Странно: все это время Володьке не хотелось встретиться с Короткевичем, а сейчас он даже обрадовался случайной встрече. Значит, Костька — мастер, и мечты о юридическом факультете университета по боку? Так сказать, пошел по стопам отца?

— Да, — согласился Костька, — пришлось. Я и не очень жалею. Чистое дело, и в этом смысле тоже… — Он потер большой об указательный палец. — А ты как?

— Я по-прежнему рабочий класс, — сказал Володька.

— Вы тогда ответили на мое письмо и замолчали, — словно не расслышав, сказал Короткевич.

— Так уж получилось, — сказал Володька.

— Я понимаю, — усмехнулся Короткевич. Он не избавился от этой манеры — все время усмехаться. — Не сошлись характерами.

— Немного не сошлись, — согласился Володька. Потом кивнул на осветительные приборы. — А ты, я вижу, и сейчас с прожекторами дело имеешь?

— Приходится.

Они снова замолчали — и вдруг Володьке показалось, что им уже не о чем говорить, все сказано.

Первым нарушил молчание Костька. Он ткнул пальцем в сверток и спросил:

— Это у тебя что?

— Бочонок. Подарок Сашке. Он женится.

— Да ну! — удивился Костька. — А с остальными как, связь держишь?

Володьке вдруг показалось, что все эти вопросы задаются просто так, даже не из любопытства, а потому, что надо о чем-то говорить. Он ответил коротко: «Да, переписываемся». И вдруг Костька сказал:

— Не выходит у нас разговор, а?

— Не выходит, — согласился Володька. — Может быть, потому, что по-разному живем?

— Почему же по-разному? — усмехнулся Костька. — Каждый человек делает свое дело. Я не ловчу, не обманываю. Даже наоборот: придет какая-нибудь кулема, а я на снимке из нее такую красотку сделаю — закачаешься!.. Ты что, хотел портрет заказать?

— Нет, спасибо, не надо, — сказал Володька. Разговор все-таки начался, и ему не хотелось кончать его. — Ты меня не так понял. По-разному — это значит по-разному относиться к жизни. Мы ведь и тогда, на прожекторной…

— Да, помню, — перебил его Костька. — У меня хорошая бутылочка есть. Хочешь — для встречи?

— Не хочу, — сказал Володька.

Костька усмехнулся и развел руками. Как говорится, была бы честь… Он открыл маленький, вделанный в стенку шкафчик: там, на полках, стояли бутылки.

Теперь усмехнулся Володька. Весь человек в этом!
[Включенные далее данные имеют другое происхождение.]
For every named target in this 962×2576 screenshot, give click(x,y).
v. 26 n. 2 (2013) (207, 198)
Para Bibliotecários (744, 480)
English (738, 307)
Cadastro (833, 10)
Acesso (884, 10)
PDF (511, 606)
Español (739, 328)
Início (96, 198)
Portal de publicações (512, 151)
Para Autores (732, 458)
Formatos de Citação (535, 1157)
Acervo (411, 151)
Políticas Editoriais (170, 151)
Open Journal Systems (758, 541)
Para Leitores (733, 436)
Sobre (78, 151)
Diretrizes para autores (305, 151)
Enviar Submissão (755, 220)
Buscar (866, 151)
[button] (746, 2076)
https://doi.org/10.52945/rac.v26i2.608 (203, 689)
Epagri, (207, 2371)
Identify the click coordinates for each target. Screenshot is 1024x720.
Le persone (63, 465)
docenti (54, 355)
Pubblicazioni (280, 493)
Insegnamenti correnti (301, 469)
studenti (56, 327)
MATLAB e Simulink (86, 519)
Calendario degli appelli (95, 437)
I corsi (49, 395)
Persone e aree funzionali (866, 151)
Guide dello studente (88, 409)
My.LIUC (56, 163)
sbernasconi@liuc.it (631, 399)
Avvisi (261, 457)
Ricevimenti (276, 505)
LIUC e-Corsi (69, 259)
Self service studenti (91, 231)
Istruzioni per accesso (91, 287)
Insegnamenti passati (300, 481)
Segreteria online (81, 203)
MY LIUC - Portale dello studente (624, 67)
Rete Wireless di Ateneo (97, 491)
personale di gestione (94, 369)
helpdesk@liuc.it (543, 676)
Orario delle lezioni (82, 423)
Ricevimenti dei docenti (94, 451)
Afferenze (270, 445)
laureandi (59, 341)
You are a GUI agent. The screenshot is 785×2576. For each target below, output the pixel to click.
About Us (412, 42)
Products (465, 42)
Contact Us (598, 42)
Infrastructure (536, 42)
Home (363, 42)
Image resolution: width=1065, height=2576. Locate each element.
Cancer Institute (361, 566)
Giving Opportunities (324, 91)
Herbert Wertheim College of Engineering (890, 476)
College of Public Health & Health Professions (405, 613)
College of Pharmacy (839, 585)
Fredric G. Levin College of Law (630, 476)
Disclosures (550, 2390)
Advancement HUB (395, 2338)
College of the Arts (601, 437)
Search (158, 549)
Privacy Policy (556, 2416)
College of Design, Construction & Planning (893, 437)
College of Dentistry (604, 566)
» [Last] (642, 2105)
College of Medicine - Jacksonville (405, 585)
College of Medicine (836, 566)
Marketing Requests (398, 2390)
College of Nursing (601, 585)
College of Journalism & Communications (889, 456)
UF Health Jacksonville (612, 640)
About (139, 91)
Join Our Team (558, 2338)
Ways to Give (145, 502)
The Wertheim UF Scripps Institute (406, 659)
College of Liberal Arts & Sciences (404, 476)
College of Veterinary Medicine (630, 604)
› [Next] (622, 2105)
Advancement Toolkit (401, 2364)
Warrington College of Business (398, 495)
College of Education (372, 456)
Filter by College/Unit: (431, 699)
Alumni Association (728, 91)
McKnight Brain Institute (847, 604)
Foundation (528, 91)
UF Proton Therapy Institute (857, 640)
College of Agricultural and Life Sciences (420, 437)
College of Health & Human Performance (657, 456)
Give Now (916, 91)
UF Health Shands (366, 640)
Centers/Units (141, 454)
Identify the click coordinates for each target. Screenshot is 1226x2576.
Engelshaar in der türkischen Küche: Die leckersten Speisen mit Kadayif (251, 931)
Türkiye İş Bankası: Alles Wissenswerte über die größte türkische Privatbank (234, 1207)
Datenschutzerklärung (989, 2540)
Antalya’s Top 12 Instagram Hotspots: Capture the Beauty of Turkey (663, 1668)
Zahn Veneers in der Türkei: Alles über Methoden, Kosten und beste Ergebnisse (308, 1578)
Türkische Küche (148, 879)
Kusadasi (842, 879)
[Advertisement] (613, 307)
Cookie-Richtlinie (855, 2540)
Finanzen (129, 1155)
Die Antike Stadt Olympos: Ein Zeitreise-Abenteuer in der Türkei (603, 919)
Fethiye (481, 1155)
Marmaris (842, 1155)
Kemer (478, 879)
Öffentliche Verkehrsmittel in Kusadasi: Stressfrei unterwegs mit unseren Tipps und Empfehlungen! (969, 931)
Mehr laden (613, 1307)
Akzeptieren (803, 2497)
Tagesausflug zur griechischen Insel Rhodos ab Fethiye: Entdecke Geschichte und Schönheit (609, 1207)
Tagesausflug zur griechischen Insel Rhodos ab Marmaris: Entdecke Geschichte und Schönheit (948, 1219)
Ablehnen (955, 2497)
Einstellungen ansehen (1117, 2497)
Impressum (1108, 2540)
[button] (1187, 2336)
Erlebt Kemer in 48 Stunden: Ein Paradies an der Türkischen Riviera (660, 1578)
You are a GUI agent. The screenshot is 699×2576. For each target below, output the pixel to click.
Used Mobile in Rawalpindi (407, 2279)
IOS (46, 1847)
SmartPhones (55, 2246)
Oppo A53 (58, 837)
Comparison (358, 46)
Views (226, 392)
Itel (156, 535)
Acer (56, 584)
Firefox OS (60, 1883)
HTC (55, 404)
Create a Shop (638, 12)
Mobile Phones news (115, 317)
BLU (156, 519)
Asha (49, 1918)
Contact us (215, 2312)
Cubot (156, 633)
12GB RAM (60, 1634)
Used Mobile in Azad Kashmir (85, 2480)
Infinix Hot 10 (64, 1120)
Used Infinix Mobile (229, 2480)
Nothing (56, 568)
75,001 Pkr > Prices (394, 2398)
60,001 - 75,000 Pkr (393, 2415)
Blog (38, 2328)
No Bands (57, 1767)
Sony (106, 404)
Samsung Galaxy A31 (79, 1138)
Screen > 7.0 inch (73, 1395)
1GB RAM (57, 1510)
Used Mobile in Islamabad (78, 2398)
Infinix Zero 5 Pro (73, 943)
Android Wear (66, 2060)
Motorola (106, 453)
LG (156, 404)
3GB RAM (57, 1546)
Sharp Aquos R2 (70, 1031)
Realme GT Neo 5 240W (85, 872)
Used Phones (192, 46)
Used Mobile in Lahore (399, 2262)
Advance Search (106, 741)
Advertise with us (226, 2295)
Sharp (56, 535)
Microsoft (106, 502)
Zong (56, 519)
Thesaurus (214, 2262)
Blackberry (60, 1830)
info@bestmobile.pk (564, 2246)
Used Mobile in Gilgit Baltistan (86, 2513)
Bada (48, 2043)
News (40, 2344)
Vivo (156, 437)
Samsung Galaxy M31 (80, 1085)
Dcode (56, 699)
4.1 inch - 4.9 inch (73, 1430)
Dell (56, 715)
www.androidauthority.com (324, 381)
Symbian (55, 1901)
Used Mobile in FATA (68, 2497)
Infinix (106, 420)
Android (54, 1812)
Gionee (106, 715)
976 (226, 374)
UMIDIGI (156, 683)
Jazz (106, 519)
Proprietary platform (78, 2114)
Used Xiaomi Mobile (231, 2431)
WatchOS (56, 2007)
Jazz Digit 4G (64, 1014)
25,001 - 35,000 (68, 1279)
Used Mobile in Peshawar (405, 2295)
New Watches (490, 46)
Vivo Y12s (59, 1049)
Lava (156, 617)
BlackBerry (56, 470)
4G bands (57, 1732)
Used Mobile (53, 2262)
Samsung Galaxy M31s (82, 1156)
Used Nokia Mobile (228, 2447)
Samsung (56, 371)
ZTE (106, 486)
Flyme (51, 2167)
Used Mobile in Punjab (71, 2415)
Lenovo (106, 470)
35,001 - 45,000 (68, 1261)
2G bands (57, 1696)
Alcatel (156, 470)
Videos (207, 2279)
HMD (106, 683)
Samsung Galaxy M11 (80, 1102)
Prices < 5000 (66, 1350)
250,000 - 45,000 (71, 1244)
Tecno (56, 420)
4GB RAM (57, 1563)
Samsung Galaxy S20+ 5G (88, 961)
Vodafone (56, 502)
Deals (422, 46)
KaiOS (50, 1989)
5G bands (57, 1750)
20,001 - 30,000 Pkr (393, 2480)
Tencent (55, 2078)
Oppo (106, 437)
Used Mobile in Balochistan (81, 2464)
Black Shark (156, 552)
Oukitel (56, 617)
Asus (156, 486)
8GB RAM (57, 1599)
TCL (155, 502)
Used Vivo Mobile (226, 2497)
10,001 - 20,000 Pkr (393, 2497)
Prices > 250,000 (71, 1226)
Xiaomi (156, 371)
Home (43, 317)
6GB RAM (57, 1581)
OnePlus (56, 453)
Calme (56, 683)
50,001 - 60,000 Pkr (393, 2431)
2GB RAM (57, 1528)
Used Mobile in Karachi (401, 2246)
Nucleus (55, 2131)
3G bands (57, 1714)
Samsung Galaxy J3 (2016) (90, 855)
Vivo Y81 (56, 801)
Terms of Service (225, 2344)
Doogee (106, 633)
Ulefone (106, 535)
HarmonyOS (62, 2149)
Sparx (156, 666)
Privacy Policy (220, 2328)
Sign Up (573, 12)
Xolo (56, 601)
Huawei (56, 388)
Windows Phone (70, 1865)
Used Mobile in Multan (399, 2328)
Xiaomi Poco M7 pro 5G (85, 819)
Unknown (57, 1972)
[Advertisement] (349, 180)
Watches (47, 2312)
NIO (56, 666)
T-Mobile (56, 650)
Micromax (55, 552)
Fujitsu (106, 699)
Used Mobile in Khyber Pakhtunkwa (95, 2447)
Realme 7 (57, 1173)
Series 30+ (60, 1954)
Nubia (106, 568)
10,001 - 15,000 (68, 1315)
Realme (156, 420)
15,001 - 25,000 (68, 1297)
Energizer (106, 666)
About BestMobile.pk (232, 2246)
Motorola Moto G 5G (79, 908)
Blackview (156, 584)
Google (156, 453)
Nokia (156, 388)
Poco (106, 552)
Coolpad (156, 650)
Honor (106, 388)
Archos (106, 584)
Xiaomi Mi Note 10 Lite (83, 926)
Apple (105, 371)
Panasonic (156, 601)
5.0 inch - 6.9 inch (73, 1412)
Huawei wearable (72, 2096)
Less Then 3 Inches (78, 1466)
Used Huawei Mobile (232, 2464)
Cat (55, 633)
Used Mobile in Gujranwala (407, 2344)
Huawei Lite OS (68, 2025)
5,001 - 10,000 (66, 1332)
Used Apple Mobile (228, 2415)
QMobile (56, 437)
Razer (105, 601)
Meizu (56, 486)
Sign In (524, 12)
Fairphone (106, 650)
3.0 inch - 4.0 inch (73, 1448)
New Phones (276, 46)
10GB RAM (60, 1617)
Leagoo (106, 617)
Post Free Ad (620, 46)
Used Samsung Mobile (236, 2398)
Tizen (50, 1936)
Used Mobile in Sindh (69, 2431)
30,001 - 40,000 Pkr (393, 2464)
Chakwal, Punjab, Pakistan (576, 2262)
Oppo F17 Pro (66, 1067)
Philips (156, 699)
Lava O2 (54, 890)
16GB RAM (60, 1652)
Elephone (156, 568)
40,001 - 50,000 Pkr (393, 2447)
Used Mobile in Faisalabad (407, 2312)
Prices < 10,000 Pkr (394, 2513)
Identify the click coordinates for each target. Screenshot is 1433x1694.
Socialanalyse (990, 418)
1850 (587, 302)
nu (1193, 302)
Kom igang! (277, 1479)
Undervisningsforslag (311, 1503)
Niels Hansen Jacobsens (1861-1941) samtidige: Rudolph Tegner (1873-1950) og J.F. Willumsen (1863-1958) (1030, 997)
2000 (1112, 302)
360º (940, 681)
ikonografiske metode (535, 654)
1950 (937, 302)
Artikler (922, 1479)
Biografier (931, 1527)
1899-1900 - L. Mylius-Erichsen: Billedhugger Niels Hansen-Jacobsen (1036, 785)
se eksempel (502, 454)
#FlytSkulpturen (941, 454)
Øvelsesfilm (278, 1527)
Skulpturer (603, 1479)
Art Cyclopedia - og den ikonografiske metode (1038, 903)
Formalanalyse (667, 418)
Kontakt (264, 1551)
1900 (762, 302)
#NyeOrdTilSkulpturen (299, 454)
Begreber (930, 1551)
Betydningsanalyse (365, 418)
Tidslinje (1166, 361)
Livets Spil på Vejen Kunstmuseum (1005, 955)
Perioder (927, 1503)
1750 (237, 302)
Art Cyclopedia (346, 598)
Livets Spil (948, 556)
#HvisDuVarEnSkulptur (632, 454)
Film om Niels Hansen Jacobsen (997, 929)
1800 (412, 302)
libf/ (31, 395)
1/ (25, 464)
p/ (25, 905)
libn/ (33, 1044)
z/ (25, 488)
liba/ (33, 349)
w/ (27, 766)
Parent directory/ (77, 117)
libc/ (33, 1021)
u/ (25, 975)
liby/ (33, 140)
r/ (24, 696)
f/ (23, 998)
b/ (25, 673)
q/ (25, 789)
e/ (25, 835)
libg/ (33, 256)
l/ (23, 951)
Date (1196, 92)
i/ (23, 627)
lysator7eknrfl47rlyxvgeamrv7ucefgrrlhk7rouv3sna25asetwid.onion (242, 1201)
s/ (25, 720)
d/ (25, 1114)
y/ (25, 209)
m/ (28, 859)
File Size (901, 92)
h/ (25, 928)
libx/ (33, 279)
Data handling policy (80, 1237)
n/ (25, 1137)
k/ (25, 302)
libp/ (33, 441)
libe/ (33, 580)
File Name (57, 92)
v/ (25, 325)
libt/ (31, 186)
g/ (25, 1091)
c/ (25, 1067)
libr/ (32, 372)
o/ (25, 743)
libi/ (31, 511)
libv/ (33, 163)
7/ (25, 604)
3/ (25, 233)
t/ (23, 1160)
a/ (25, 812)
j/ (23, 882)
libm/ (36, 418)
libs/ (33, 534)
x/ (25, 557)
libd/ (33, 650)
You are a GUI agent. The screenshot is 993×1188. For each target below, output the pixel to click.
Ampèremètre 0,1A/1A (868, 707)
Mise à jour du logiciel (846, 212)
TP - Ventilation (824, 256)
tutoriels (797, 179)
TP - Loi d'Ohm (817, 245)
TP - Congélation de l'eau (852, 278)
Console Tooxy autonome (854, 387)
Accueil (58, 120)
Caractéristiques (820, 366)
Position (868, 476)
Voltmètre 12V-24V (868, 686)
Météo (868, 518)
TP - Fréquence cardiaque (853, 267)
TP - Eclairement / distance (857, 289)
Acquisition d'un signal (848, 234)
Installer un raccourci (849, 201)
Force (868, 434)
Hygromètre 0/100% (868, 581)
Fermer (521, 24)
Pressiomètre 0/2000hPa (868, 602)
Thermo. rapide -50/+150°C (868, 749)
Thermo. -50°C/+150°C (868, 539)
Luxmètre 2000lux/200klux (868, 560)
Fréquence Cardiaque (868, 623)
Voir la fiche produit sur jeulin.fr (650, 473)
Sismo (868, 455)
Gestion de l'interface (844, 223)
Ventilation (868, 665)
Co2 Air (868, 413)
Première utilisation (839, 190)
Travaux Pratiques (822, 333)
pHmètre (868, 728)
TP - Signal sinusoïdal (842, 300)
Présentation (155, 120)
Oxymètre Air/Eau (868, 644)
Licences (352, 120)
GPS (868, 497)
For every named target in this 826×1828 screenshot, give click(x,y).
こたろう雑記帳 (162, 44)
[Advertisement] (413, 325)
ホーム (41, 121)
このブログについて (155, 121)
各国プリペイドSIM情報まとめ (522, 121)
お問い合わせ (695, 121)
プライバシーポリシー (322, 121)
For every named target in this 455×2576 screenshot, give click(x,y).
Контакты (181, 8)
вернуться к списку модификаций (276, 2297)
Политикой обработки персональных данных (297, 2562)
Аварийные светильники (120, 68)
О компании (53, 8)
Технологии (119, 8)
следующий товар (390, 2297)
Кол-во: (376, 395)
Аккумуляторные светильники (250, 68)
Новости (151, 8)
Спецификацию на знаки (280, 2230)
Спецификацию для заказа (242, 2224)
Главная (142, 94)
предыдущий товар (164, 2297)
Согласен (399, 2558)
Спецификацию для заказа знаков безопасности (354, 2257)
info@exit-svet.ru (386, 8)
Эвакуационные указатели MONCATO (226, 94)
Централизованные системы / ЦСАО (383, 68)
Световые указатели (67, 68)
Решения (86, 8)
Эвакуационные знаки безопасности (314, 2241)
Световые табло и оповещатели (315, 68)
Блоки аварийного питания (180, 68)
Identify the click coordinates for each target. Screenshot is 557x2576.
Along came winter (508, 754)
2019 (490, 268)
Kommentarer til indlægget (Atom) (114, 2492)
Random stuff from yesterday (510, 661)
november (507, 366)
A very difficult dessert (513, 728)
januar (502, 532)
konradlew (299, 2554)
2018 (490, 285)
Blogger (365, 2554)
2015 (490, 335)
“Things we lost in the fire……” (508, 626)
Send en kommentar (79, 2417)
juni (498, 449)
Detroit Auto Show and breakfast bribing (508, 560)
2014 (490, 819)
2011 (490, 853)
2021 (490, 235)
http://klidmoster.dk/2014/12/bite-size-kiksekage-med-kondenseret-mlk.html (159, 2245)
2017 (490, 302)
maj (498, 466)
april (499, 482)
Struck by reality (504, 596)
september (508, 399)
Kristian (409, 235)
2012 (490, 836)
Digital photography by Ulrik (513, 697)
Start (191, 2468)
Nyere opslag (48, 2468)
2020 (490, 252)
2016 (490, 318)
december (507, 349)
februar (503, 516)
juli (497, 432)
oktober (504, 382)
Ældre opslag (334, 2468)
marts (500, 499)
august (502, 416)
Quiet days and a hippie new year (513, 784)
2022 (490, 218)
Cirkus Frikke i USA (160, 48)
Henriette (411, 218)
— Значит, по-разному, говоришь? А может быть, мне так нравится? — Костька побледнел, губы поджались. Соколов помнил это недоброе выражение лица, появлявшееся всякий раз, когда Короткевич начинал злиться. — Тебе не по душе моя прическа, бар, даже моя работа? А если мне не по душе ваша прямолинейность? Брось! Каждый человек хочет только для себя, своего, личного. Только одни добиваются этого, не стесняясь, а другие давят в себе эти желания, как клопов, и продолжают бить себя в грудки: «Я рабочий класс! Я без коллектива не человек!» Вранье!

Володька встал. Вот теперь, действительно, все сказано. Теперь Костька не побоялся вывернуть себя. Там, на прожекторной, он и сотой доли не сказал бы. Самое большее, на что его хватило — это прятать от ребят свою паршивую колбасу, потому что она тоже была своей, личной.

— Ладно, Костька, — сказал Соколов. — Я пошел. Валяй, живи и дальше со своим комплексом личной колбасы.

«Называется, встретились! — думал он, шагая по Невскому. — У Сашки и Сырцова глаза полезут на лоб, когда я расскажу им об этой встрече, А может, и не полезут. Просто потому, что этого следовало ожидать».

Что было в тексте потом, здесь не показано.